We are working on the implementation of new Rest Services in Sitefinity. With this functionality we are aiming to replace the existing backend services, expose Sitefinity data via modern intuitive rest endpoints and make possible and easier the integration with external platforms(link) and services.
We’ve chosen to use OData + WebApi as a framework, because of the tight integration between those two. OData exposes an out of the box protocol and infrastructure that we can leverage to more easily develop this feature and is used among major companies and products which will allow Sitefinity to integrate with those easily.
Configuration for the services:
Here is the structure of the configuration (images attached):
A profile will group a set of types that will be exposed through the service. The profile will also contain a base url for all of the exposed types. Each profile will relate to a separate Route and will contain different metadata depending on the types specified in the configuration. A profiles can have as many types as needed depending on the data to be exposed. Each profile will have to be explicitly entered and enabled in the configuration.
Each profile consists of types. You will be able to register persistent types that you want to be exposed to the outside world. The type has several important configurations available:
Each type will expose three types of properties – Persistent, Navigational, Calculated. For each property you will be able to choose a user-friendly alias that suits your needs. For example if the property name “Content” does not mean anything, you can change that to be served as “Description”.
These represent the properties that are stored in the database and can be modified. Furthermore these properties can be configured to enable Sorting, Filtering. This is handy in case you do not to filter by a property that has no index on it.

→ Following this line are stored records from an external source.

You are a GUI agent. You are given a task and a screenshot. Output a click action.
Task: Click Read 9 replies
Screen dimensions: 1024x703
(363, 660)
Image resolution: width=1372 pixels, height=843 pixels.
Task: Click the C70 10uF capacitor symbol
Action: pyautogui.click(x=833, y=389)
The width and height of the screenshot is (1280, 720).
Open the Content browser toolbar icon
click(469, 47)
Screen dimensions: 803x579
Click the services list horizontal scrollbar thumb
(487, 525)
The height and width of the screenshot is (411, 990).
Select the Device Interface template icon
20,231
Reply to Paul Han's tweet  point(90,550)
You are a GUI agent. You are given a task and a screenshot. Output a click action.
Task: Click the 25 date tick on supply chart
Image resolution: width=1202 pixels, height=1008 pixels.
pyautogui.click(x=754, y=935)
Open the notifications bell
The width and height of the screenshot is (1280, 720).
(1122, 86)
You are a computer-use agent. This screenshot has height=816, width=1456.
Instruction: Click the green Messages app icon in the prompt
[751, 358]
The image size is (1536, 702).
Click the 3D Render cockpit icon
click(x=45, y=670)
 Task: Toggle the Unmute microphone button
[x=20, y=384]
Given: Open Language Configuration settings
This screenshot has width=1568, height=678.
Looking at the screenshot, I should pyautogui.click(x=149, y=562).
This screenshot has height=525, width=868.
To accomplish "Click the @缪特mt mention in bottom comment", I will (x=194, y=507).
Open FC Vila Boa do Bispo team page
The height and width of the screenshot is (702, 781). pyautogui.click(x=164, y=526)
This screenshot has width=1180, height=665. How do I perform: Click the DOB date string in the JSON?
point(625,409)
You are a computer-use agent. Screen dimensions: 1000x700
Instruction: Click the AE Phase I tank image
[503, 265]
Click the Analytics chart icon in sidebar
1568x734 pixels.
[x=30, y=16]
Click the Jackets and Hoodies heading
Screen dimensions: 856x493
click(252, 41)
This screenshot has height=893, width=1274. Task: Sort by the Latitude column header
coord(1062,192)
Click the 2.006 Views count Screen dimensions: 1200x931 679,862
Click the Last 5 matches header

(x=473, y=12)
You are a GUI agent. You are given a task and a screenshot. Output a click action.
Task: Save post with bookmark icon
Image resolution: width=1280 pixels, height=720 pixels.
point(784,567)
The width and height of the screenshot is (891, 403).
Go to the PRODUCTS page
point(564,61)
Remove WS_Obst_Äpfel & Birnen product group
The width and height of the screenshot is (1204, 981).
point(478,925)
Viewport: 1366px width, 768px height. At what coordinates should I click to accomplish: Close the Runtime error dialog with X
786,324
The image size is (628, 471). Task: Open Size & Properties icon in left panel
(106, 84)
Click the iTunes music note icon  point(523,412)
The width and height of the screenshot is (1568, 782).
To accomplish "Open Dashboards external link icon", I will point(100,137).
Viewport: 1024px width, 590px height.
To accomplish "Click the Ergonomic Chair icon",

These represent the associations for the specified type. For example you can have a registered type BlogPost and you will be able to expose the property “Parent” which will map to the parent Blog item and will be able to be served using the OData query operator “$expand”. Navigational properties will be supported for standard Content relations like BlogPost-> Blog, for Taxonomies and for Related Data.
These represent those properties that will be dynamic and not persistent in the database. For example if you would like to deliver the url of a related image, you can configure a Calculated property – “ImageUrl” that will hold the absolute URL of the related image.
The CRUD operations will follow the OData protocol with some adjustments for sitefinity’s lifecycle.
As per the Odata protocol, there will be endpoints available for modifying the relations of a type(click). For example if you have the relation NewsItem -> Tags, you will be able to use these endpoints to add/remove tags from the NewsItem.
There are still many unknowns.
For example - What kind of security mechanism should we use - should we use the current one or switch to API Keys ?
We would be happy to know that you think of the proposed solution. Are there any specific requirements or requests, which you would like us to address?
We look forward to receiving your feedback!
Will you replace all existing services or will we now have a mix of wcf, service stack and now webapi?
Auth tokens and basic auth pls. Don't make it count towards user count or require logging out
@betty Oh this is another service, nothing is being replaced
Also, yes api key please AND standard auth. Will let me have users authenticate normally, while we can also sell\provide api keys for external users.
1) Will there be a self-documenting endpoint page that can be enabled\disabled?
2) Please leave us ServiceStack as an option for custom services...you can freely kill WCF when you re-do the backend UI, but don't tie power-users to OData.
@betty The current services will continue to work, but will most likely be replaced with Odata in the future.
@Hardy There is no rule when to use each framework - it depends on which best suits your needs. We are aiming to make the new services with OData to be more flexibale, user-friendly, fast and easily pluggable. Our end goal is to make the data exposed with a minimal amount of effort. However you are free to develop with any of the existing frameworks.
As to your questions:
1. Yes, you will have the ability to expose custom dynamic types. Furthermore we are considering to enable the exposing of custom (non-sitefinity) types, for which you would be able to register a custom data source provider from where to fetch the data (be it from Entity Framework, In memory, File System etc..)
2. Yes, you will be able to configure the authentication mechanism to allow anonymous or restricted access to your data.
3. The mappings are configured for a type, but this type can be registered in multiple profiles. For example, you might register a profile named "Full data" with your type and expose the large portion of the properties. The root for the profile will be "api/full" and the service for the type will be "api/full/news". Afterwords you would register another profile "Less data", listening at "api/less", with the same type, which would be available at "api/less/news", but with less properties.
4. For each property (be it a relation property pointing to another databse object or just a plain field), you will have the ability to disable it and this will not allow anyone to use it it any operations. Furthermore, we will have restrictions on properties to allow filtering and sorting on them, because the backing fields in the database for those properties might not have appropriate indexes. We want to make these services fast as well, so we will add extra attention to making them optimized against n+1 query problems.
Looks good. A few things I'm currently using a RESTful add-in someone put on github which isn't bad, but not as rich as it could be. A few things I'd like to see in this:
* RESTful not just someone saying it's REST so resource based endpoints, media types, HTTP verbs, etc.
* Authentication schemes (including OAuth 2.0)
* API key support (with tracking of the use of the key)
* Hypermedia (resources that describe their own capabilities and interactions)
I know, a lot to ask, but far too many times API implementations are done that say they're RESTful but are really RPC oriented and just pretend to be.